In the BC Hydro freshet rate excerpt below, transcribe the passage starting with "None of the" and going on through "summarized as follows.".

Excerpt provided

###

CEBC maintained that the surplus is a very small amount and estimates it to be around 50 average megawatts translating to about 36 gigawatt hours a year. It submits that when this is viewed in the context of BC Hydro’s delivery of 54 to 55,000 gigawatt hours, “it’s essentially not much more than a rounding error.” CEBC asserted that there is no freshet problem and no need for a tariff solution. A more appropriate solution would be to have BC Hydro enter into contracts with industrials willing to purchase any surplus amounts during freshet.[26]

 

Commission staff also questioned the information on BC Hydro’s graphs and what they demonstrated. One question with reference to the graph on page 2 of Exhibit B-12 asked BC Hydro to “confirm that the potential freshet period energy oversupply is, on average, expected to be the very small area between the implied minimum generation average line, the red line, and the average load line, the black line?” BC Hydro responded that:

the graph was intended to show was for a monthly average what the average load would be against the average minimum generation. So it would be for that—yeah, the difference between those two, that small areas, would be on an average basis if you did it for the month when you’d be in a force generation period. What the graph isn’t showing is how that would change within the month or how it would differ between the high load hour period and the low load hour period.[27]

3.4               Positions of the parties

Almost all of the interveners expressed support for BC Hydro moving forward with the proposed freshet rate pilot. The one exception to this was CEBC who, as noted in Section 3.3.2, have concern as to the need for a freshet rate and propose other alternatives in the event that BC Hydro has a surplus during the freshet period. In addition, MoveUP was cautious in its support for the pilot noting that it expects to participate vigorously in the evaluation process that follows and with any application to approve the freshet rate on a permanent basis.[28]

 

None of the interveners raised concerns with regard to the methodology that BC Hydro proposes to employ to implement and manage the pilot. Nor were there any concerns raised with the proposal for billing as proposed by BC Hydro.

 

In spite of the support for the pilot project, a number of interveners made comments concerning various aspects of the BC Hydro freshet rate proposal. These are summarized as follows.

###

Data extract
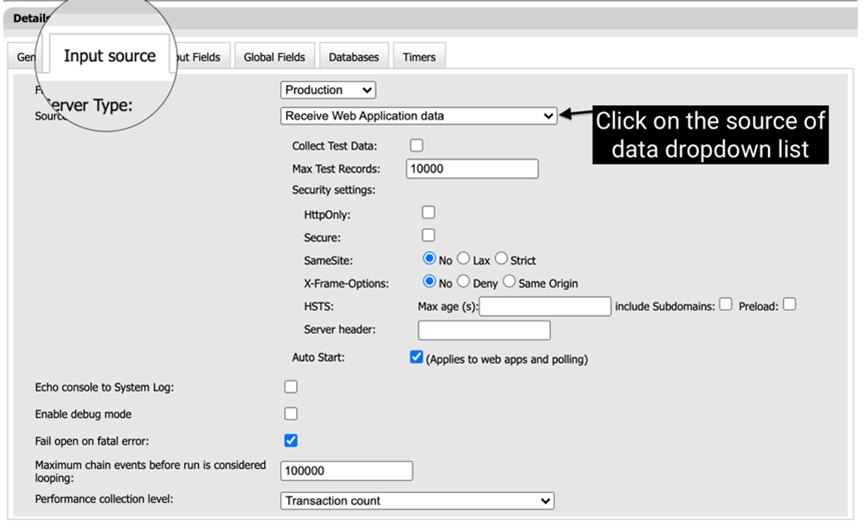This screenshot has height=528, width=865.
Task: Check the Secure security setting
Action: (428, 236)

###

Answer to this exercise
None of the interveners raised concerns with regard to the methodology that BC Hydro proposes to employ to implement and manage the pilot. Nor were there any concerns raised with the proposal for billing as proposed by BC Hydro.

 

In spite of the support for the pilot project, a number of interveners made comments concerning various aspects of the BC Hydro freshet rate proposal. These are summarized as follows.